I would like to aggregate documents on some terms, but I only care to know if that term is there for at least 1 document, and absolutely do not care about the count of matching documents.
What would be a good way to implement this? A custom metric bucket? I could easily see a boolean check in a reduce operation.
The advantage over proper counting would be to spare some computations.
Do you know the terms that you want to check in advance? If yes you could just add these terms to a FILTER clause and then use
terminate_after=1 in order to stop processing the request after the first match.
Yes, I do.
Wow, thanks!
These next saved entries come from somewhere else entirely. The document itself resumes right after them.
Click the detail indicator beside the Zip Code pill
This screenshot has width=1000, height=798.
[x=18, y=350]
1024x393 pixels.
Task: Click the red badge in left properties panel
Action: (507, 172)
I think that will work, I will engineer the aggregation filter so that it uses terminate_after
Actually, aggregation filter will not help, I was more thinking of using one search request per term that you want to check the presence of (you can put them all in a single multi-search request to save round trips).
// your query
You can check wether there are documents that match both your query and
term_to_check by looking ot whether this query has a total number of hits that is greater than 0.
I just noticed that terminate_after applies to all aggregations, not specific ones, so that wouldn't help.
Thanks for your second reply; I am afraid this second-query approach wouldn't work as the computation for the terms is scripted and expensive; I will use a regular aggregation for the time being, and maybe later on I will try some scripted metric aggregation if I can wrap my head around it.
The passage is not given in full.